Dissolution based on Article 51.1.2 requires authorization by the competent
authority.
(Transfer of the Residual Assets
upon Dissolution)
Article
52 When the organization dissolves itself (except in the cases of merger or
decision of commencement of bankruptcy), the residual assets of the
organization shall be transferred to the party decided in the General Meeting
amongst the parties listed in Article 11.3 of the Law.
(Merger)
Article
53 Merger of the organization must be approved by over three-fourths of the
total number of full members at the General Meeting and be authorized by the
competent authority.
Chapter 8 Public Announcement
(Method of public announcement)
Article 54 Public announcements by the organization shall be made on the notice board
of the organization and in the official gazette. Notwithstanding, the public
announcement of the balance sheet prescribed in Article 28-2 (1) of the
Act shall be posted on the website of this organization.
Chapter 9 The Secretariat
(Establishment of Secretariat)
Article
55 The organization shall establish the Secretariat to deal with its office
affairs management.
2.
The Secretariat shall consist of members of the
Steering Committee and the required number of staff.

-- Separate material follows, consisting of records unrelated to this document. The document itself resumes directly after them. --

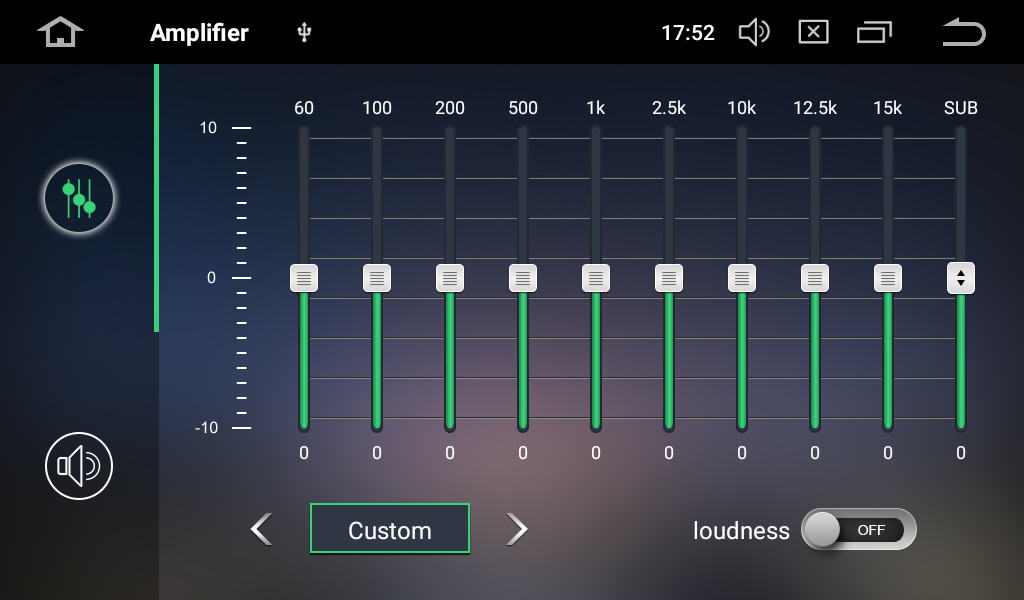Screen dimensions: 1024x600
Task: Tap the volume speaker icon
Action: tap(753, 32)
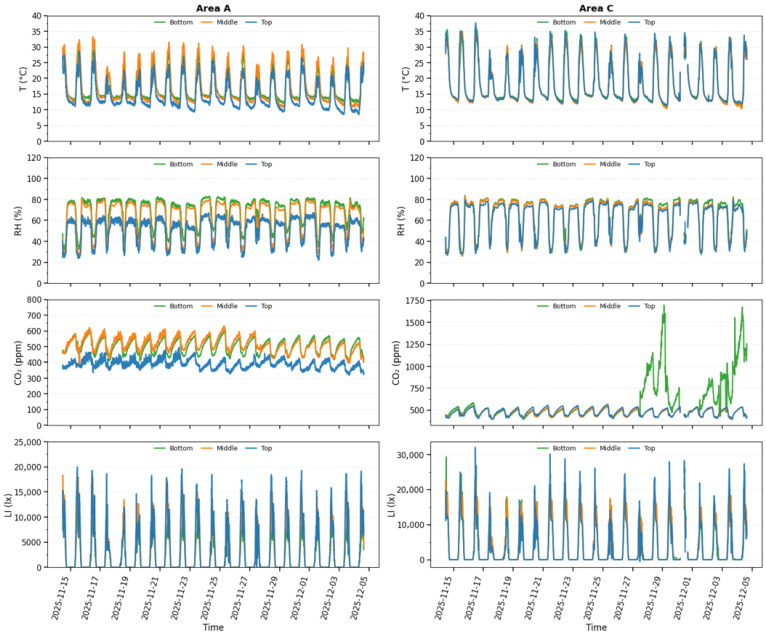Image resolution: width=766 pixels, height=635 pixels.
Task: Click green Bottom swatch in Area A temperature legend
Action: point(160,22)
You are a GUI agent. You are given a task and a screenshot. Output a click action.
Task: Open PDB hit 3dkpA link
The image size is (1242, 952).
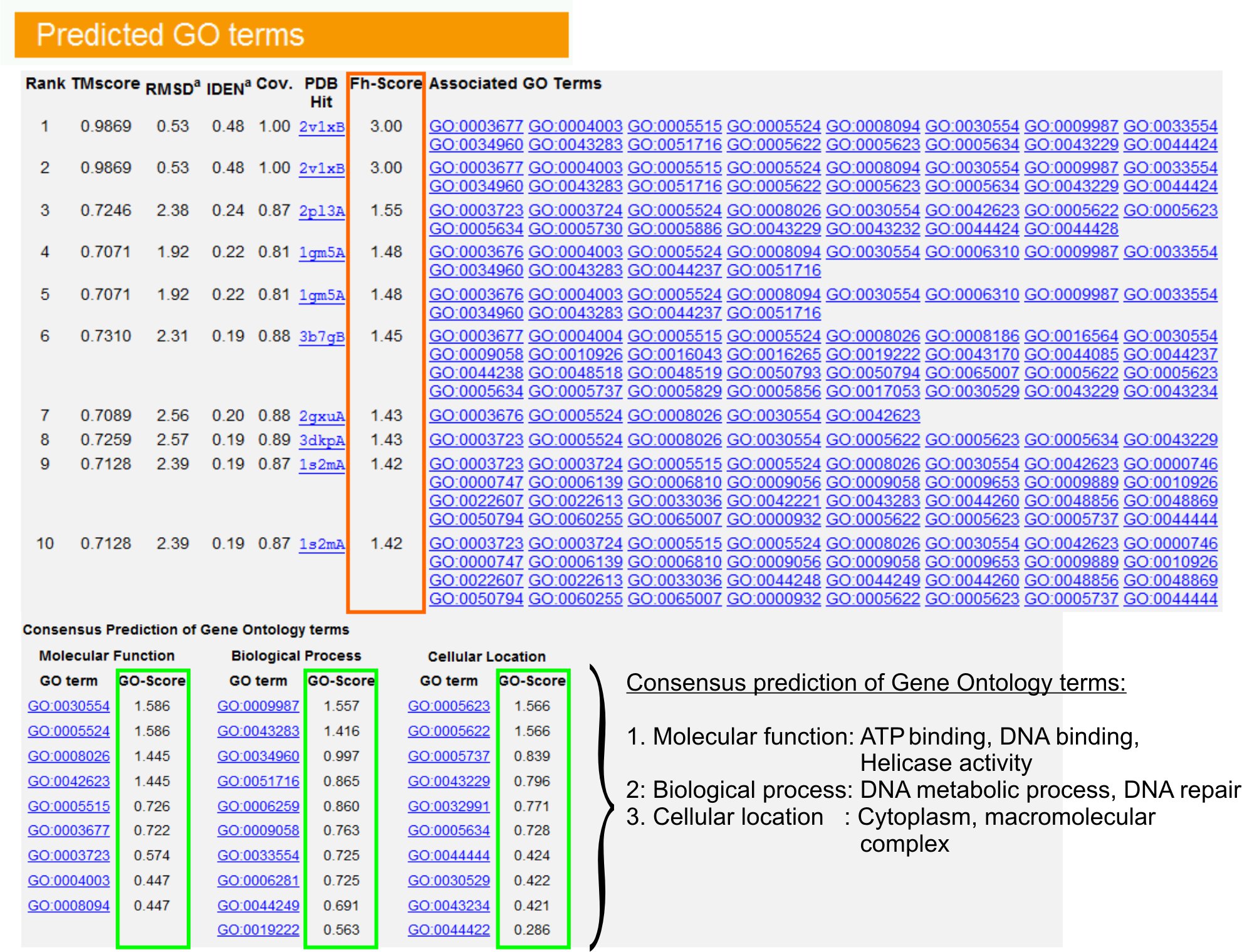click(321, 441)
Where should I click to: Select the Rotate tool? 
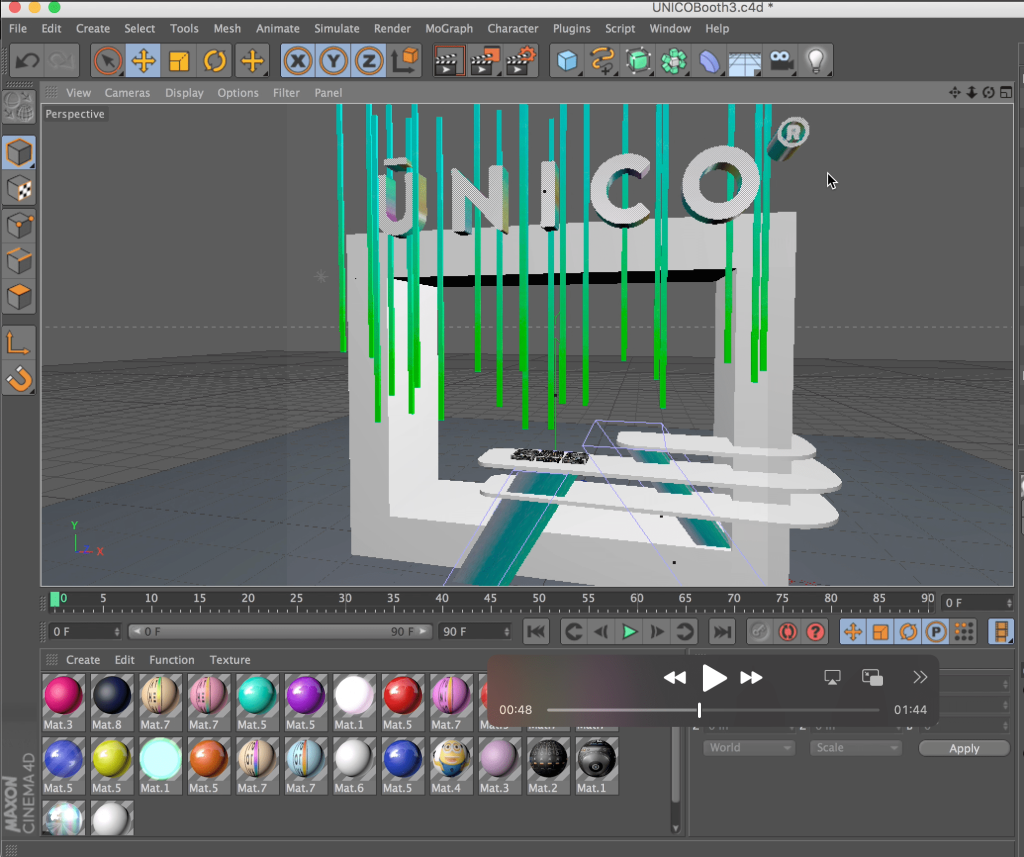point(215,61)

(Appointment and dismissal of
staff)
Article
56 The Chairperson shall appoint and dismiss members of the Steering Committee
and staffs.
(Structure and operations)
Article
57 Necessary issues concerning structure and management of the Secretariat
shall be decided by the Chairperson after being approved by the Board of
Directors.
Chapter 10 Miscellaneous Provisions
(Detailed rules)
Article 58 The Chairperson shall
determine the detailed rules regarding the Articles of Incorporation, after the
Board of Directors adopts those rules.